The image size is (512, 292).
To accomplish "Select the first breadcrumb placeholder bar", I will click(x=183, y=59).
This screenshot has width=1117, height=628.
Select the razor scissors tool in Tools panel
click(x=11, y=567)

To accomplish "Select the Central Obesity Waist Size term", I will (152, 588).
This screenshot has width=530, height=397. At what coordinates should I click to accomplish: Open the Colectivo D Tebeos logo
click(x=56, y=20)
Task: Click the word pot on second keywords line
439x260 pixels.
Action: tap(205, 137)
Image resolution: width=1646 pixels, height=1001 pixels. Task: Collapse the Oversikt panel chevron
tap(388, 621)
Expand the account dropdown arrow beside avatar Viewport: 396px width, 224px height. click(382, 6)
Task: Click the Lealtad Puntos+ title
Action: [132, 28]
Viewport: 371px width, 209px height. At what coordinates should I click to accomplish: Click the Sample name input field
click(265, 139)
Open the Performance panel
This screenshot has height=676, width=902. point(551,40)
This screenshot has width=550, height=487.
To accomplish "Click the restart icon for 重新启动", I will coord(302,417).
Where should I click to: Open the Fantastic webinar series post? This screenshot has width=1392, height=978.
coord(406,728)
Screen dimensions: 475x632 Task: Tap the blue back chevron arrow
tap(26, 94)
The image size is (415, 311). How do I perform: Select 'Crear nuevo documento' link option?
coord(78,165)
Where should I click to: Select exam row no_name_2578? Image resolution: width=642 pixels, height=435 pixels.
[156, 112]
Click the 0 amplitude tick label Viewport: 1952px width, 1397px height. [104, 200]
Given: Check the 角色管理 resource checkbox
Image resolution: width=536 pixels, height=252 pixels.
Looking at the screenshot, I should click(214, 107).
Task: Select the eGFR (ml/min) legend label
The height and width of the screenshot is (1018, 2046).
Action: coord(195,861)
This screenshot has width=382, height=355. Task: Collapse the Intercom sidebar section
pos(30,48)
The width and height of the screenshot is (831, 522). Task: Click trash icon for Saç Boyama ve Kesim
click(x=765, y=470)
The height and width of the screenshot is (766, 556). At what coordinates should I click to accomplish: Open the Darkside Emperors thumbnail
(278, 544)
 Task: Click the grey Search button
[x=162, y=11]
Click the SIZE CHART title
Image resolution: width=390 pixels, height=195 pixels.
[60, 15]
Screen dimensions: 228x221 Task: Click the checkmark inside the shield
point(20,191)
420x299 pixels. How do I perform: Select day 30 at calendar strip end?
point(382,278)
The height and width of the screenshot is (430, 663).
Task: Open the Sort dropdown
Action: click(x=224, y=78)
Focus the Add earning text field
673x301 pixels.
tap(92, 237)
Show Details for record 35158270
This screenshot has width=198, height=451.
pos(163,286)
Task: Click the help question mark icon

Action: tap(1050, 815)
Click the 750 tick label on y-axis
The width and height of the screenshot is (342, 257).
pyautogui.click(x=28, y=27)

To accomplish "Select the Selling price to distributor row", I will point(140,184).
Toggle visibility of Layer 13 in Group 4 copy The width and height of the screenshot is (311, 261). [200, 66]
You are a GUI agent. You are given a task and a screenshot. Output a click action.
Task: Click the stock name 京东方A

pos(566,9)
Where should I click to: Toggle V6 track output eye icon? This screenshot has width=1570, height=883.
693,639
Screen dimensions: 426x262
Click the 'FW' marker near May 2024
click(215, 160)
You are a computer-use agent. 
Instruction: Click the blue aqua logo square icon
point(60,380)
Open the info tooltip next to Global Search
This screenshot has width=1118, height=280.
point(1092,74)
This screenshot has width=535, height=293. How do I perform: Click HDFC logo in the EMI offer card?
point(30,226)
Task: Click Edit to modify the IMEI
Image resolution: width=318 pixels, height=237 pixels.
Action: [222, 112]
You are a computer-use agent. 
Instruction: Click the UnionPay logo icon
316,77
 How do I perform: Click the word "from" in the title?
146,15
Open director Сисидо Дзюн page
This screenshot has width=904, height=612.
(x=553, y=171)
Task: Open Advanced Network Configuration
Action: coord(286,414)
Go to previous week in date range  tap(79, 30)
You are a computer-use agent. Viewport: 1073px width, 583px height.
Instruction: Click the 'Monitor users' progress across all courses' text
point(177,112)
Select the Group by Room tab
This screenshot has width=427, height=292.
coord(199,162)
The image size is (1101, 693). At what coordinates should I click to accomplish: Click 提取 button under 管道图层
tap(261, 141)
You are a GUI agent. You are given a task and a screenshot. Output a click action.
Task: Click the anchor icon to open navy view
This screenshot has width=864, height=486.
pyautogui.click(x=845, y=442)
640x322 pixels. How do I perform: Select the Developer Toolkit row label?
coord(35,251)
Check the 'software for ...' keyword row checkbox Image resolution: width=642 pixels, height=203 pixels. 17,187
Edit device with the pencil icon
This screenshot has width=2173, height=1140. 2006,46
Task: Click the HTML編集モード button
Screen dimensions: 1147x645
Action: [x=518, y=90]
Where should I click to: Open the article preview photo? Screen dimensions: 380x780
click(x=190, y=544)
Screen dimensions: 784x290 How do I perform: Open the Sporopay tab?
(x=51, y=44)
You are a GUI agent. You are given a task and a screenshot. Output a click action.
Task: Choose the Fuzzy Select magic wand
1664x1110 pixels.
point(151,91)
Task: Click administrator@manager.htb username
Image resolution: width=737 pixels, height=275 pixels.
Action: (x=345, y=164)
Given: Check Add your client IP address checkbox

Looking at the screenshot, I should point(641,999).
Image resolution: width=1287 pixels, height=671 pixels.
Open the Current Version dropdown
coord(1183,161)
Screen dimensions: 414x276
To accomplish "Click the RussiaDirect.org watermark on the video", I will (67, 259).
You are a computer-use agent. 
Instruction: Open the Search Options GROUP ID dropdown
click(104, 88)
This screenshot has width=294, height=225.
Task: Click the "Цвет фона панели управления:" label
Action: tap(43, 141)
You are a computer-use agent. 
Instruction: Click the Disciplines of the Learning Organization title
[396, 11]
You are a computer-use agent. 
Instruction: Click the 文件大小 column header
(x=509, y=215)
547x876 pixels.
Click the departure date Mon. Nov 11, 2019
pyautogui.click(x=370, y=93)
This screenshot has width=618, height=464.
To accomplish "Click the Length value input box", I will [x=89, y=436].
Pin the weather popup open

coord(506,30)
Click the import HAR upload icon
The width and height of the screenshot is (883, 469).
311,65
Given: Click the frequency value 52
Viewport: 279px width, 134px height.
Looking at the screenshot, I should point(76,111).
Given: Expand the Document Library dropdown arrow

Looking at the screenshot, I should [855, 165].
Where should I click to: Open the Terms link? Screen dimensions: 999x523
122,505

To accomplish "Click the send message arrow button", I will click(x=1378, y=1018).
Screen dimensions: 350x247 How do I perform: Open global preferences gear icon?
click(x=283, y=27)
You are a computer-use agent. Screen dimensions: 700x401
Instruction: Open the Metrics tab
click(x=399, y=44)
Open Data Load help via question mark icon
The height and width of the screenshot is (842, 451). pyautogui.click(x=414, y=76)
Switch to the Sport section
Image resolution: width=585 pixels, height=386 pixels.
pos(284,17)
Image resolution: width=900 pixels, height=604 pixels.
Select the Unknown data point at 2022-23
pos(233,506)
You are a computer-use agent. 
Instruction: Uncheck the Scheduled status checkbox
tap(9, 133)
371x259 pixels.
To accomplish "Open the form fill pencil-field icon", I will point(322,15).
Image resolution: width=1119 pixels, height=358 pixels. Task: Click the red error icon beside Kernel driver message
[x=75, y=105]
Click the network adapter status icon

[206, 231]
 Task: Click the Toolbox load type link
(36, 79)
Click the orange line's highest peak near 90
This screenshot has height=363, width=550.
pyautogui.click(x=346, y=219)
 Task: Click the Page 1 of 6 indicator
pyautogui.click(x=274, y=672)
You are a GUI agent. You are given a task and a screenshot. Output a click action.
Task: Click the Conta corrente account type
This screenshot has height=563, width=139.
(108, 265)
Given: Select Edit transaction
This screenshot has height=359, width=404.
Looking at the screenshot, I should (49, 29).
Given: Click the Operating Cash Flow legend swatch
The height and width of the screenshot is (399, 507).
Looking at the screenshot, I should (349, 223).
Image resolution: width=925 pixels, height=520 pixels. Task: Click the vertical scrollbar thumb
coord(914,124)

EXERCISE DIRECTIONS:
Count the lines in the data above that contain the word "checkbox", and reply with the number only.

TASK SOLUTION:
4